De cette configuration du sol résulta, malgré la communauté d’idiome, le morcellement infini de la vie nationale.

La Grande-Kabylie comprend plus de cent tribus (arch) ou confédérations (kbila). Le nom des Kabyles signifie même confédérés, de même que l’ancienne Suisse était pour tout le monde le pays des « ligues ».

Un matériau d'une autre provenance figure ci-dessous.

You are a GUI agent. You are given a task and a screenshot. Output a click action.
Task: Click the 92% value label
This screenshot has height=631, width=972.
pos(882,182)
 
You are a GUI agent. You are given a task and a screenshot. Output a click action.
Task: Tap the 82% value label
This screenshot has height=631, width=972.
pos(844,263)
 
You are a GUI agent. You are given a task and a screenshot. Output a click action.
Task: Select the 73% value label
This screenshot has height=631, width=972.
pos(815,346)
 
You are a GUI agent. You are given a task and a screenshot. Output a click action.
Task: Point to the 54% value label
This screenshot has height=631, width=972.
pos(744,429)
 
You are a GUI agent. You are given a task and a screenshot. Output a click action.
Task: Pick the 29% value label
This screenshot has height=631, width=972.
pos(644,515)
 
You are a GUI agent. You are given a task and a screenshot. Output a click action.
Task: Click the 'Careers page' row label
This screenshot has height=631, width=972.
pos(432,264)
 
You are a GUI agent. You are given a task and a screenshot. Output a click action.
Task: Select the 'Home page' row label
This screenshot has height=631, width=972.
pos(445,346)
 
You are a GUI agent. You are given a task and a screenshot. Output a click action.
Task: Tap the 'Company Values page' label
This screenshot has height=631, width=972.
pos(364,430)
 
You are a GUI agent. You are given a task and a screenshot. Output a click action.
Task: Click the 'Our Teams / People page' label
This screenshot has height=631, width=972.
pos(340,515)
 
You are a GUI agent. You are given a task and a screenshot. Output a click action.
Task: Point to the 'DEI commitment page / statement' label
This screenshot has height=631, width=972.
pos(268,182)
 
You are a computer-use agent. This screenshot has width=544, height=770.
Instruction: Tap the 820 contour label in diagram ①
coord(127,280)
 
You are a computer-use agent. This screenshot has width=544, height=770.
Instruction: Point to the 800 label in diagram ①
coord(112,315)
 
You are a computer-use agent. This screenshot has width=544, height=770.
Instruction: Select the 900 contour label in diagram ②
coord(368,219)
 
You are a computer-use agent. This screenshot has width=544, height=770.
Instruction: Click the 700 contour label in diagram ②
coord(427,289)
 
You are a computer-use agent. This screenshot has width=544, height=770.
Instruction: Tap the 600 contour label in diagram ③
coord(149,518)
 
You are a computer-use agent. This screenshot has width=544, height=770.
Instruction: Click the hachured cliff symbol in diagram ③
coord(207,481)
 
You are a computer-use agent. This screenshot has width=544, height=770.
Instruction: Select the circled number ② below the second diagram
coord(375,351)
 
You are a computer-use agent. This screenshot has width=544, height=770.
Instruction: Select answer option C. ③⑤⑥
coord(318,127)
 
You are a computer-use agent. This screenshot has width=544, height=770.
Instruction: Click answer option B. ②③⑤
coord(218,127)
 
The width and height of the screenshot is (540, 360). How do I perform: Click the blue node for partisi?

Chaque confédération se morcelle en villages (taddert ou toufik) au nombre d’environ quatorze cents, et ceux-ci en quartiers (kharouba). Avant la conquête française, la guerre était en permanence entre kbila et kbila, taddert et taddert, kharouba et kharouba, comme si chacune de ses fractions eût été peuplée de gens différents par l’origine et la race. Il y avait, en outre, les rivalités entre les çof ou partis, qui à la fois réunissaient des villages et des tribus entières, et armaient les uns contre les autres les hommes d’un même village et d’une même tribu. Enfin, il y avait les inimitiés, les vendettes à la Corse, qui, pour un homme tué ou une femme insultée, mettaient aux prises deux familles et deux maisons même voisines. La lutte, l’insécurité, étaient alors l’état normal de cette société les parties basses de la contrée restaient inhabitées ; les meilleures terres des plaines et des vallons n’étaient que blad-el-baroud, des « pays de la poudre », dont les partis ennemis se disputaient la propriété et qu’ils choisissaient comme lieu de rendez-vous pour y vider leurs querelles. Les villages sont donc plantés comme des nids d’aigle, sur les pitons les plus abruptes et les « bras » les plus escarpés. Presque toute la Kabylie habitée est aérienne. Sur le contour net des crêtes, se profilant dans le ciel clair, sont groupées les maisons de pierre grise ou blanche, au toit vermillon, étroitement serrées l’une contre l’autre comme pour opposer à l’ennemi une muraille continue. On dirait les figues rouges du cactus piquées sur l’extrême bord de la feuille charnue et verte.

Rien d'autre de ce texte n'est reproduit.